What do you think about a DLC Listed,LED Vapor Tight Fixture, 45W, IP65 Rated, with optional NSF approval?


----------



## joebanana (Dec 21, 2010)

What a great idea, for certain applications.


----------



## BuddyWithInnovative (Feb 26, 2018)

joebanana said:


> What a great idea, for certain applications.


I agree Joe! We love it, and so do our customers. They are really easy to use, can be suspended, daisy chained, or be seamless!


----------



## joebanana (Dec 21, 2010)

Wait.......this is starting to sound like a sales pitch. Isn't DLC a Canadian standard?


----------



## BuddyWithInnovative (Feb 26, 2018)

joebanana said:


> Wait.......this is starting to sound like a sales pitch. Isn't DLC a Canadian standard?

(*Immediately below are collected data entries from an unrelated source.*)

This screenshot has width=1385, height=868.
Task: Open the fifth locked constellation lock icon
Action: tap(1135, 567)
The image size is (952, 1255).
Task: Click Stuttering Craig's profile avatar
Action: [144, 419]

DLC listed is Design Light Consortium, in order to get rebates from electrical companies the product needs to be DLC listed. DLC is universal and used in multiple countries. 

In order to meet DLC specs the product has to meet efficiency criteria. 

P.S. - Not a sales pitch.


----------



## MDShunk (Jan 7, 2007)

BuddyWithInnovative said:


> What do you think about a DLC Listed,LED Vapor Tight Fixture, 45W, IP65 Rated, with optional NSF approval?

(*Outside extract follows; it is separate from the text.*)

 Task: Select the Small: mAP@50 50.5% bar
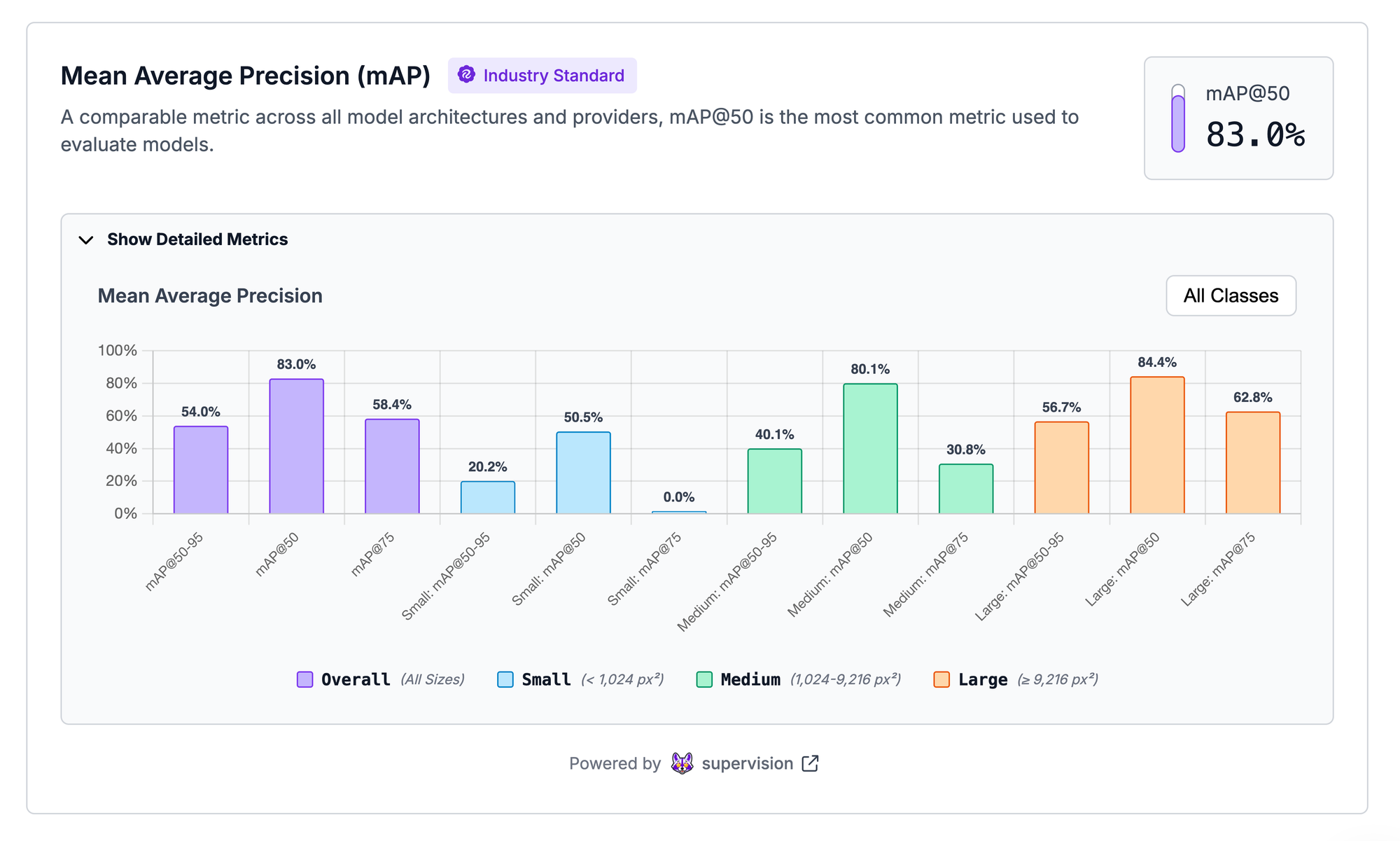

DLC listing means nothing to me, and would never sway my opinion.
LED Vapor Tight- Not so innovative. There's plenty of them.
45W - Pretty bright.
IP65 - Any IP rating against water ingress is a "marketing term", in my opinion, and only means that the higher the IP number, the longer it takes for water to finally get inside. I've made a pretty good living over the years replacing things with water inside that never should have- so, technically, I'm against ingress protection. Bring on the water.
NSF rating - might be useful to OEM's to ship with assemblies, but of the places where I've typically put in vapor tight lamp fittings where an NSF rating may have been useful (kitchen hoods and walk-in boxes), I've never once had anyone look or ask for an NSF seal on them. Polycarbonate lenses instead of glass, sure.  NSF- nope.


----------



## BuddyWithInnovative (Feb 26, 2018)

MDShunk said:


> DLC listing means nothing to me, and would never sway my opinion.
> LED Vapor Tight- Not so innovative. There's plenty of them.
> 45W - Pretty bright.
> IP65 - Any IP rating against water ingress is a "marketing term", in my opinion, and only means that the higher the IP number, the longer it takes for water to finally get inside. I've made a pretty good living over the years replacing things with water inside that never should have- so, technically, I'm against ingress protection. Bring on the water.
> NSF rating - might be useful to OEM's to ship with assemblies, but of the places where I've typically put in vapor tight lamp fittings where an NSF rating may have been useful (kitchen hoods and walk-in boxes), I've never once had anyone look or ask for an NSF seal on them. Polycarbonate lenses instead of glass, sure. NSF- nope.


I appreciate the feedback.


----------